Easter Around the World

As an American citizen who celebrates Easter every year, I have very distinct Easter-time memories and associations. Just like with Christmas and Thanksgiving, there are certain items and traditions that evoke the holiday spirit.

Some people celebrate Easter in its religious context by attending church; others follow more mainstream, non-religious traditions. For instance, many families in the US will celebrate Easter by dyeing eggs and holding an Easter egg hunt. Some parents will leave goodies for their children to find, courtesy of the "Easter Bunny." Like Halloween, candy sales skyrocket around Easter (Cadbury eggs, anyone?)

Easter 2016 is right around the corner. Ever wonder how Easter is celebrated in different countries and cultures around the world? Come on a globe-trotting journey with us to find out!

Greece: Over 90% of the population of Greece belongs to the Greek Orthodox church, which is part of Eastern Orthodoxy. In the Greek Orthodox faith, Easter is the most sacred of holidays because it celebrates the resurrection of Jesus Christ after his crucifixion. 

Greek Easter traditions are varied and unique. Eggs are dyed red (red eggs, in Greek: kokkina avga) to symbolize the blood of Christ. Some of the eggs may be eaten or baked into sweet bread (tsoureki); others are used in a game of tsougrisma, wherein two "players" tap their eggs together to see whose cracks first. The winner, whose egg remains intact, continues to play other people until their egg cracks. The overall winner will supposedly have good luck all year.

The main dish for many Greeks is a whole lamb, roasted on a spit on Easter morning. This is often accompanied by Greek wine and ouzo, an anise-flavored alcoholic beverage.

Italy: Easter is a highly revered holiday in Italy, which has a huge Catholic population. The leader of the Catholic Church, the Pope, lives and works in the Vatican City, which is seated within Italy. 

On Good Friday (the Friday before Easter), the Pope celebrates the Stations of the Cross in Rome. On Easter Sunday, the Pope delivers an ultra-popular mass at St. Peter's Basilica.

Spain: Spain, which also has large Christian and Catholic populations, also celebrates Easter in a religious context. Each city and town in Spain has their own way of observing Easter, and many hold festivals that can last up to a week.

Arguably the most famous Easter celebration in Spain is held in Seville. Holy Week in Seville, or Semana Santa de Sevilla, is celebrated the week following up to Easter Sunday.
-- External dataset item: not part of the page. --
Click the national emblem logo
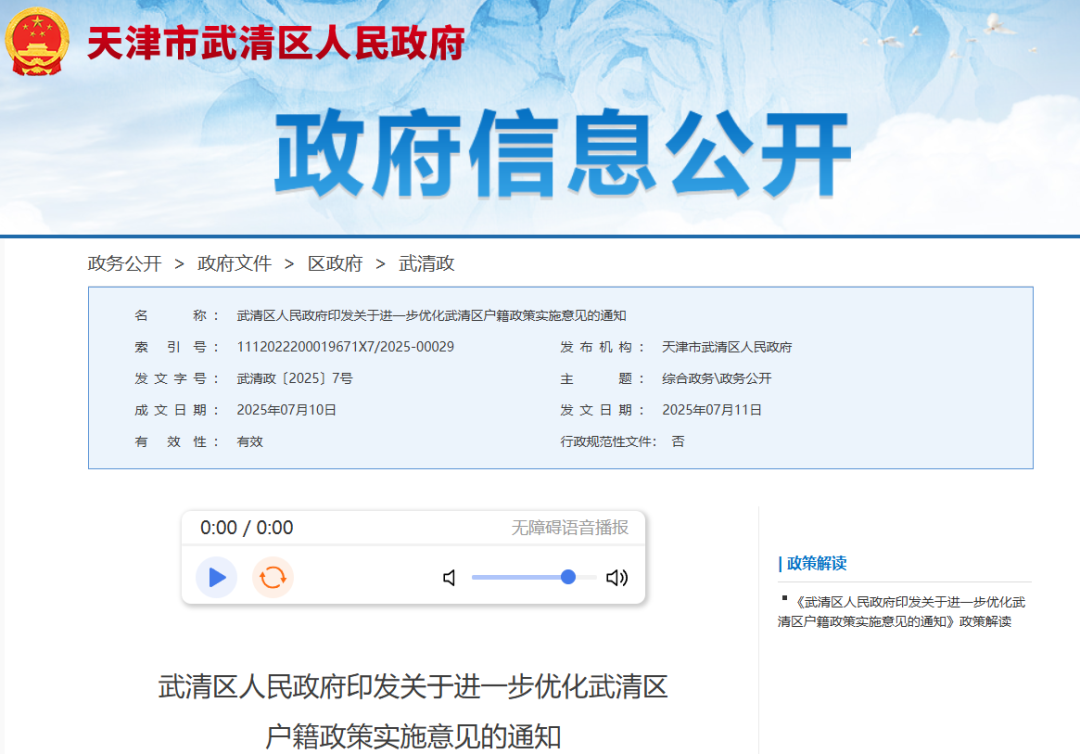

During the Holy Week, there is a procession of floats and sculptures, as well as processions of the brotherhoods known as estación de penitencia (stations of penance), from their home church to the Cathedral of Seville and back.
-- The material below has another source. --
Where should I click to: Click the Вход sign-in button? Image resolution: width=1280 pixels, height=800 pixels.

Bermuda: Residents of Bermuda celebrate Easter by flying colorful paper kites (which represent the cross) and eating hot cross buns and codfish cakes.

UK: In the UK, Easter is  observed on the first Sunday after the first full moon following the first day of spring in the Northern Hemisphere. However, the Thursday before Easter, known as "Maundy Thursday," is also a very important day of celebration. Maundy Thurday is meant to be a day of remembrance for The Last Supper. On this day, the Queen bestows bags of money to two deserving senior citizens (one male and one female) active in their community. This has been a tradition in the UK for centuries.

Norway: Norway actually has the world's longest Easter celebration, lasting almost a week:

Skjærtorsdag – Maundy Thursday
Langfredag – Good Friday
Påskeaften – Easter Eve
1. påskedag – Easter Sunday
2. påskedag  Easter Monday

These days are typically government holidays.

Norway also has perhaps one of the most unique Easter traditions of any country. During the Easter season, many Norwegians like to read crime/mystery novels and watch crime television shows. This tradition is known as "Easter-Crime," or Paaskekrim.

Sweden: Unlike many other European countries, Easter is a secular holiday in Sweden. This means that the holiday does not have religious connotations.

Swedish children dress up as "Easter witches" by donning brightly-colored scarves and hand-me-down clothes. They then go door-to-door presenting the residents with homemade drawings in exchange for candy.

The typical Swedish Easter meal consists of eggs, pickled herring or salmon, and a dish called Jansson's Temptation (a mix of potatoes, onions, anchovies, and cream).

So now that you know a little more about Easter celebrations around the world, you will be a better prepared traveler should you ever choose to explore the world. The team at Lionbridge onDemand wishes you and yours the happiest of Easters, no matter how you celebrate!